Amazing, love the swift action!

What will they do with pipe already in place?


VSDC: there are refineries elsewhere in the Midwest. The only reason they wanted to connect to Houston was so they could refine and ship the distillates to other markets overseas. People now say that the oil will go to china, but it was likely that the distillates would have gone there anyway. We would have built a pipeline not for this nation, but for the businesses of Canada and China.


Well I'm a Canadian and I still have to say I agree with this decision. It did nothing for America and it would only have made our dutch disease worst.


We already import oil from Venezuela, refine it then ship it out. The Koch brothers hate Venezuela so they promoted the XL.


The East-West and Trans-Mountain Pacific pipelines may have to be partially and/or totally abandoned for the very same reasons.

Railroad people will like it? They've already increased their oil transportation share by 100X+ in many cases and growing?

More investment in CN, CP and many others may be a good idea.

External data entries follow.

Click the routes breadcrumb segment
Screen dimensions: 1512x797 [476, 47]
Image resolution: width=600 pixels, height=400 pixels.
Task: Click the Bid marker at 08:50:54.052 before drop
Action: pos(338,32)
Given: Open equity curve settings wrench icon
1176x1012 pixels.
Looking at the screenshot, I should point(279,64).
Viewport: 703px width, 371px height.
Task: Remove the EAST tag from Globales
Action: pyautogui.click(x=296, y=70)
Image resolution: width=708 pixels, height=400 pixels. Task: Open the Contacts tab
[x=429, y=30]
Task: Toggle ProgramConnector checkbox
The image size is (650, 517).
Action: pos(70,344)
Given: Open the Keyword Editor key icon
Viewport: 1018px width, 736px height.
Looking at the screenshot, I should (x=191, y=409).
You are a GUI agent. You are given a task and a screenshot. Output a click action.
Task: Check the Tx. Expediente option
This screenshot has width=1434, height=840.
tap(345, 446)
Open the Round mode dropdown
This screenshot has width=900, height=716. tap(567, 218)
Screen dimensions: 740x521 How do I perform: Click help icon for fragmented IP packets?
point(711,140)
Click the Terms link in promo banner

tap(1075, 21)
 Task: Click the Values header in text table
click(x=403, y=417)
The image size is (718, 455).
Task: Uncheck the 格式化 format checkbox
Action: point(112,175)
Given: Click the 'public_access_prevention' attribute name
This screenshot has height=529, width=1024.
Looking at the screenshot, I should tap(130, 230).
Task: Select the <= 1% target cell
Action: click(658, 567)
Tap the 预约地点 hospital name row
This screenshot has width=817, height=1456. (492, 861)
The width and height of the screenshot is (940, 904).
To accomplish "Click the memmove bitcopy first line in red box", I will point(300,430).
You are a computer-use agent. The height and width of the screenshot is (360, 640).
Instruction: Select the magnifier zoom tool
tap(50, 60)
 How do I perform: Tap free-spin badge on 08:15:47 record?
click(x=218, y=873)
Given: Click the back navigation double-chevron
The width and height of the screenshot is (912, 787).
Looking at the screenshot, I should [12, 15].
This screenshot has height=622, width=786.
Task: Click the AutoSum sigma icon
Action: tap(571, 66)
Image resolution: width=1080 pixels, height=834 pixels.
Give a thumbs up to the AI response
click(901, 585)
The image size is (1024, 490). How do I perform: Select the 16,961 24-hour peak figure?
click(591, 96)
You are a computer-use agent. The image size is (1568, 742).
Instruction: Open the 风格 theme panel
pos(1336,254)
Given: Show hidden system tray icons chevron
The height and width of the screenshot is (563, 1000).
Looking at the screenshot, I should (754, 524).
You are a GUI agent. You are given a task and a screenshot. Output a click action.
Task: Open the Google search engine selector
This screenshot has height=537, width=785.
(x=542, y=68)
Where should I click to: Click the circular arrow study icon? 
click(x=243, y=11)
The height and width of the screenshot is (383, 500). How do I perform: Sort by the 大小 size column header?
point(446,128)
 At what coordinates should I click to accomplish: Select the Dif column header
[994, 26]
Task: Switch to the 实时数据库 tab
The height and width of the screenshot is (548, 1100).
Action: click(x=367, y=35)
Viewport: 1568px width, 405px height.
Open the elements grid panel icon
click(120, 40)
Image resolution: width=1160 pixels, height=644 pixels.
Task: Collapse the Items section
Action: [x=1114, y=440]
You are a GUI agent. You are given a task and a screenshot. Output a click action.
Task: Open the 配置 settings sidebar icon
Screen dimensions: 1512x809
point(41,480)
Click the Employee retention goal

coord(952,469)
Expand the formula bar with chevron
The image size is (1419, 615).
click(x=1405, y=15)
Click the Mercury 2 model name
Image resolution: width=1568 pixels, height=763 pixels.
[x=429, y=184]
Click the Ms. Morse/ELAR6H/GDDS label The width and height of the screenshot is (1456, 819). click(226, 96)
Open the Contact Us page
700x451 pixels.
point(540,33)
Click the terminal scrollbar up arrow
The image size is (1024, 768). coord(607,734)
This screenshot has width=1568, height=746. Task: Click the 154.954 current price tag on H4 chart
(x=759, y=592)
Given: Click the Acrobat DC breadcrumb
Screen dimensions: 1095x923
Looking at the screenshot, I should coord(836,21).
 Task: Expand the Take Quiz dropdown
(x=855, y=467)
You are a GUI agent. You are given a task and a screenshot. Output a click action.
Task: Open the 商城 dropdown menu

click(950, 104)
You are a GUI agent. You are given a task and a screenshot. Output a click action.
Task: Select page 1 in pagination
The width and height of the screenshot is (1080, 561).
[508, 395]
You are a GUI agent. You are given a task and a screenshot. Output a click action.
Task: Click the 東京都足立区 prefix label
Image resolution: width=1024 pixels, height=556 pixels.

The XL is part of the oil companies plan to export crude directly from the U.S. to foreign refineries. ConocoPhillips propaganda says U.S. refineries are set up to process sour crude from foreign nations, i.e., Canada, etc., not the light crude from U.S. drilling and fracturing. It's all hog wash in an attempt to get the Congress to lift the 40 year ban on exporting U.S. crude. The two keys for huge oil company profits are a finished XL pipeline and permission to export crude oil. And of course, you know what will happen to the price of fuel at the pump when the oil companies sl

To make the oil plant all work, The XL has to be finished and Congress must lift the export ban.

Lad PC froze; here is the rest of paragraph one '...when the oil companies sell off all the U.S. and demand says it will go up.

Paragraph two corrected: To make the oil plan work, The XL has to be finished and Congress must lift the export ban.


One political party wants to export U.S. oil and sell off the Petroleum Reserve, you might guess which one.


Since USA and Canada are consuming more and more locally produced oil and pipelines construction are delayed by many years, manufacturers of new improved rail oil tankers and tanker renting groups will make more profits in the coming months.

Good investment potential in concerned railroads and tankers.


The President said in this speech that we will have to leave some fossil fuels in the ground to meet the carbon reduction goals. I agree.